---------- Raw data ----------
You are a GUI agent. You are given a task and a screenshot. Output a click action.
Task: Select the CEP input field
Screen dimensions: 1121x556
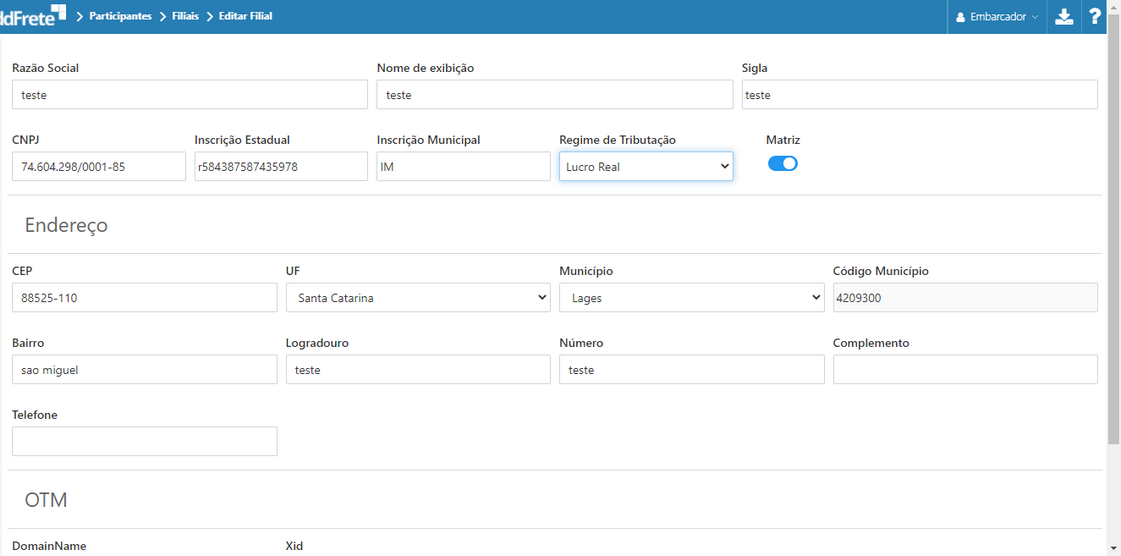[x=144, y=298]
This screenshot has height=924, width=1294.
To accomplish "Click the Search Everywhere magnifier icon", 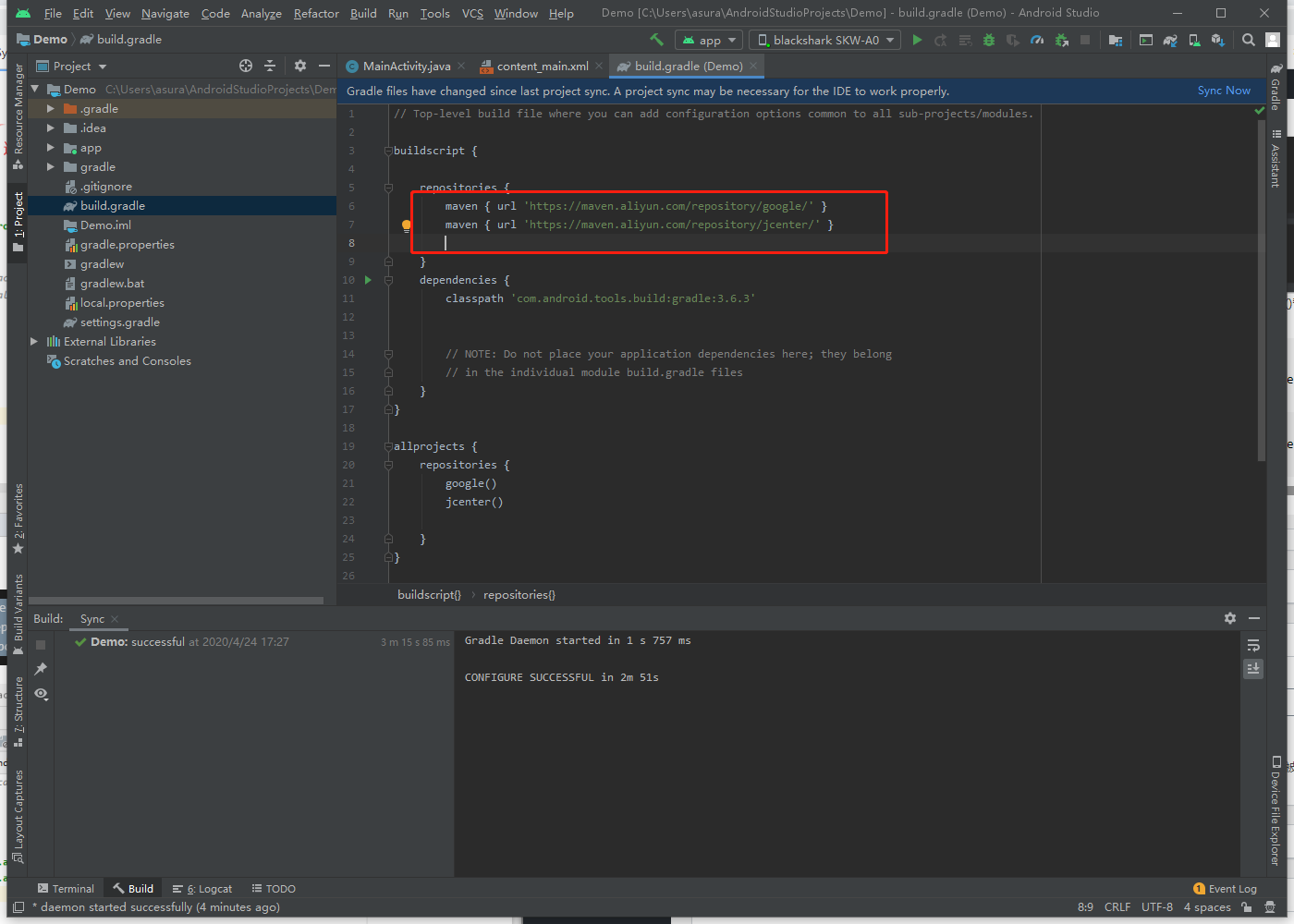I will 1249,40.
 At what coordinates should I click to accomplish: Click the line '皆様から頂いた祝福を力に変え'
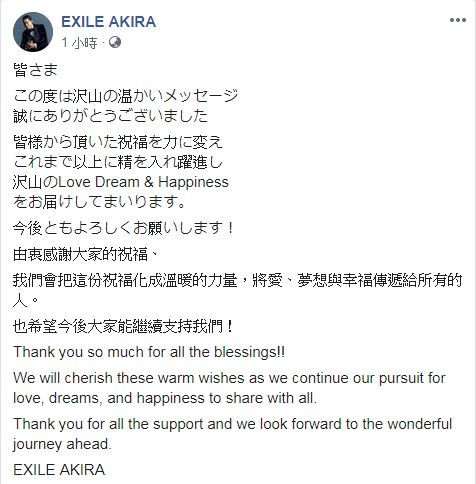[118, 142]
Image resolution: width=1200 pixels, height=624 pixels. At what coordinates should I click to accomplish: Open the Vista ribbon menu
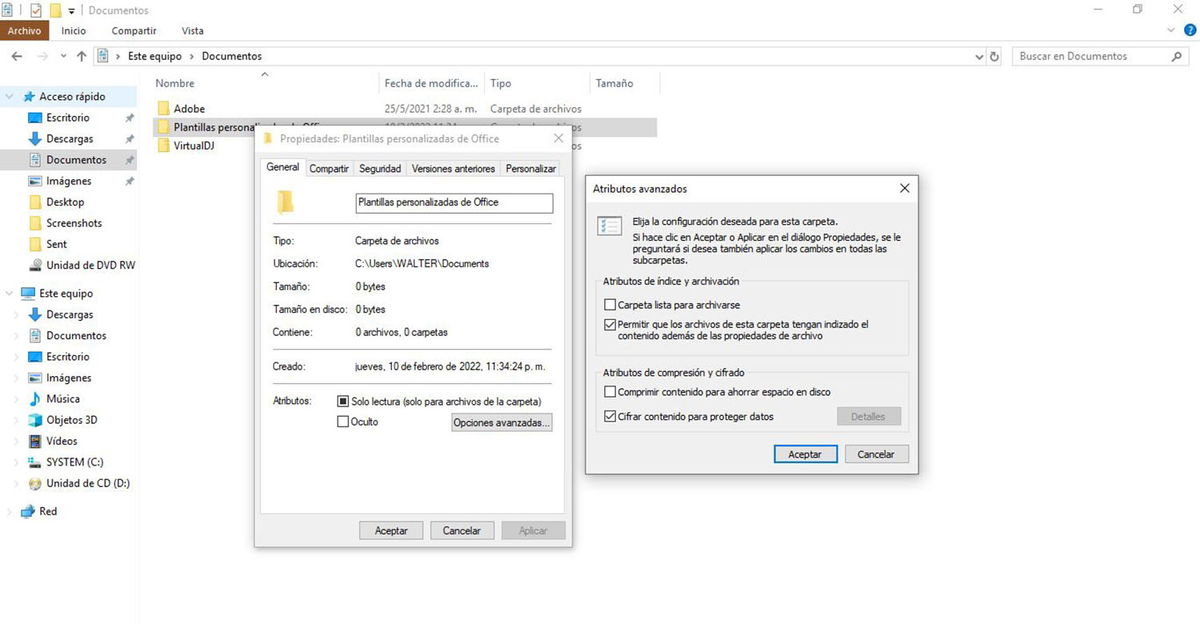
----------
* Required work
Can you repeat everything from the line containing "At what coordinates should I click to accomplish: Click" down to the end of the rows, switching "Vista ribbon menu" to "Vista File menu" and changing nothing else? Leave the pictures out.

* Result for this exercise
 At what coordinates should I click to accomplish: Click the line '皆様から頂いた祝福を力に変え'
[118, 142]
Image resolution: width=1200 pixels, height=624 pixels. At what coordinates should I click to accomplish: Open the Vista File menu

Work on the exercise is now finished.